=== Records for the exercise ===
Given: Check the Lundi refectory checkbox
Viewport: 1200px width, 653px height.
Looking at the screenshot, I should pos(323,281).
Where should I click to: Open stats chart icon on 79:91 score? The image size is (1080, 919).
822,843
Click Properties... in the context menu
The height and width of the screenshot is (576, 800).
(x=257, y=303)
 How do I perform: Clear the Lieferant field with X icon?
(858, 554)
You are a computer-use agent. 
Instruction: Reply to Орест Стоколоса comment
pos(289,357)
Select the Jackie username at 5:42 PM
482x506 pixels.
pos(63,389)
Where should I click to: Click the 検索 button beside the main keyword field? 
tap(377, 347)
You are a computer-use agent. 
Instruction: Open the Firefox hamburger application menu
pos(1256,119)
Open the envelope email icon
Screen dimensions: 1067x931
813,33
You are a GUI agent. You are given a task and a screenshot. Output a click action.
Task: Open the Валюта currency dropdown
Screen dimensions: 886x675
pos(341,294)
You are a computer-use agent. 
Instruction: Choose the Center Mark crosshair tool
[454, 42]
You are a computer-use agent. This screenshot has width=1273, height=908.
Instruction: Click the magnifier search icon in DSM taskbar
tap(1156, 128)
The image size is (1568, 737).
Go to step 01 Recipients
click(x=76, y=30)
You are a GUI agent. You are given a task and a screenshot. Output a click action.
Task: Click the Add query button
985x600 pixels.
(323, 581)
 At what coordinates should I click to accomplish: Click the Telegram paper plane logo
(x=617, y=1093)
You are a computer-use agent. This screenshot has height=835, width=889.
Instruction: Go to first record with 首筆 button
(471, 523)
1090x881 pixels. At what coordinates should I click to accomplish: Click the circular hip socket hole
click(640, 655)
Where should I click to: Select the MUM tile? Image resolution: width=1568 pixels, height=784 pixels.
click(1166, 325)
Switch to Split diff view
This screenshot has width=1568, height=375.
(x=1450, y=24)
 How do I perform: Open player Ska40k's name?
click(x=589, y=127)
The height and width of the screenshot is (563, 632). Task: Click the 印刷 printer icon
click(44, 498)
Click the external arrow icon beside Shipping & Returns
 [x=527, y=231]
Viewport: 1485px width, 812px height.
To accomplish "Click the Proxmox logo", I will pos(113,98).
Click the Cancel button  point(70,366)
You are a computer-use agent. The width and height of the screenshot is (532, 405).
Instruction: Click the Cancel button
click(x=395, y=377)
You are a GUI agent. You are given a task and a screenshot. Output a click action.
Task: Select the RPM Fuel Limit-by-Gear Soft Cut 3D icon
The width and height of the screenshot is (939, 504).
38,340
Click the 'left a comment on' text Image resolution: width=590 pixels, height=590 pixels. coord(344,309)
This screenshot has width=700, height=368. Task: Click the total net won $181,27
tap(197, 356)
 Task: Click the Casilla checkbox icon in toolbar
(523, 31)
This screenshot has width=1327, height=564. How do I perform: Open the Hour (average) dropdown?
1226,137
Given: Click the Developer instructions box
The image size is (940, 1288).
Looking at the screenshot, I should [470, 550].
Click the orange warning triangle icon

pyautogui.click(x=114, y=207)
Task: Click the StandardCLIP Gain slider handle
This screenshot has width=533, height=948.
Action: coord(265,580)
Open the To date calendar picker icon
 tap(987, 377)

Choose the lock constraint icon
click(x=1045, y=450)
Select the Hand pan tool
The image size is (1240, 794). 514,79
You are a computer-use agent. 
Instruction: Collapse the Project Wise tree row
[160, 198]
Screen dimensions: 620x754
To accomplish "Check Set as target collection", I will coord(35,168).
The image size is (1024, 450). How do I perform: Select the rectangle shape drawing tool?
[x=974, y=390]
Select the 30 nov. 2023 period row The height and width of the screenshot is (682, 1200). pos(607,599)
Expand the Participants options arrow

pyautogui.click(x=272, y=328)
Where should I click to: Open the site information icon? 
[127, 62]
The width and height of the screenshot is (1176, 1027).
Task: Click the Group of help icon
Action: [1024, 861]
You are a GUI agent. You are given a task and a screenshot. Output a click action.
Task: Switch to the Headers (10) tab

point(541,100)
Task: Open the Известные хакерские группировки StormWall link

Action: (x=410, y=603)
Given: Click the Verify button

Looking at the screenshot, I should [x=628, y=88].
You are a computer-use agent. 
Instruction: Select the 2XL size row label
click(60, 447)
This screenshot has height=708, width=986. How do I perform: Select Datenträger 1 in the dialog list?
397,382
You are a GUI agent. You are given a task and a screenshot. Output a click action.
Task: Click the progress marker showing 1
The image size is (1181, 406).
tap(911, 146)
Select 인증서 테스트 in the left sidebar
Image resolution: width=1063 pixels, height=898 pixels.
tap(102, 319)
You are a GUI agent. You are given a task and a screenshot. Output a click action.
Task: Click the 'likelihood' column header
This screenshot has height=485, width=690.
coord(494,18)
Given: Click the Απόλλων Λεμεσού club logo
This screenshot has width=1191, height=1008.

=== What to do ===
Among the records above, find each line containing the string "will" and copy it.

=== Solution below ===
To accomplish "Click the Proxmox logo", I will pos(113,98).
To accomplish "Check Set as target collection", I will coord(35,168).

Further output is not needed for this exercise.